The display panel further comprises a light transmission control component arranged between the array substrate and the color substrate, the light transmission control component comprises a pixel blocking layer, an insulating solution and a plurality of charged particles, the pixel blocking layer is provided with a plurality of light outlet holes penetrating through the pixel blocking layer, the light outlet holes comprise a first opening and a second opening, the first opening faces the color substrate, the second opening faces the array substrate, and the aperture of the light outlet holes is gradually increased in the direction that the array substrate points to the color substrate; the insulating solution is filled in the light emergent holes, the charged particles are dispersed in the insulating solution, and the charged particles are used for shielding light;

The array substrate comprises a plurality of pixel electrodes which are embedded in the pixel blocking layer and positioned at the second opening, and the positions of the plurality of pixel electrodes correspond to the positions of the plurality of light emitting holes; the color substrate comprises a common electrode layer, the common electrode layer is arranged on one side of the pixel blocking layer, which is opposite to the array substrate, and covers a plurality of light emitting holes, the common electrode layer comprises a plurality of electrode elements and a plurality of conductive elements, the positions of the electrode elements correspond to the positions of the pixel electrodes, the conductive elements are connected between two adjacent electrode elements so as to electrically connect the electrode elements, and the common electrode layer and the pixel electrodes form the preset electric field; wherein the surface of the pixel electrode facing the electrode element is convex towards the light emitting hole, and the surface of the electrode element facing the pixel electrode is concave towards the surface of the electrode element facing away from the pixel electrode;

The preset electric field drives the charged particles to move in the light outlet holes towards the array substrate or away from the array substrate, so as to control the dispersity of the charged particles in the light outlet holes and further adjust the transmittance of the light transmission control component.
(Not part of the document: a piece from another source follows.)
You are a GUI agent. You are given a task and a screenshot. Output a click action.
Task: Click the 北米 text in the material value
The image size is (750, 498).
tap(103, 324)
2. The display panel of claim 1, wherein a ratio of an area formed by the connection and tiling of the plurality of charged particles to an area corresponding to the first opening is less than or equal to 0.9.

3. The display panel of claim 1, wherein a ratio of an area formed by the connection and tiling of the plurality of charged particles to an area corresponding to the second opening is 1 to 1.2.

4. A display panel as claimed in any one of claims 1 to 3, characterized in that the charged particles comprise a core, a charged layer and an insulating layer, the charged layer wrapping the surface of the core, the insulating layer wrapping the outer surface of the charged layer, the core being for shading light, the charged layer being moved by the preset electric field, the insulating layer insulating the outer surface of the charged layer.

5. A method for manufacturing a display panel according to any one of claims 1 to 4, wherein the method for manufacturing a display panel comprises:

Forming an array substrate;

Forming a pixel blocking layer on one side of the array substrate, and forming a plurality of light emitting holes penetrating through the pixel blocking layer on the pixel blocking layer;

injecting an insulating solution into each light emergent hole and a plurality of charged particles;

And forming a color substrate on one side of the pixel blocking layer, which is opposite to the array substrate, wherein the color substrate covers the light emitting holes.

6. A display device comprising a backlight module and the display panel according to any one of claims 1-4, wherein the display panel is disposed on a light emitting side of the backlight module.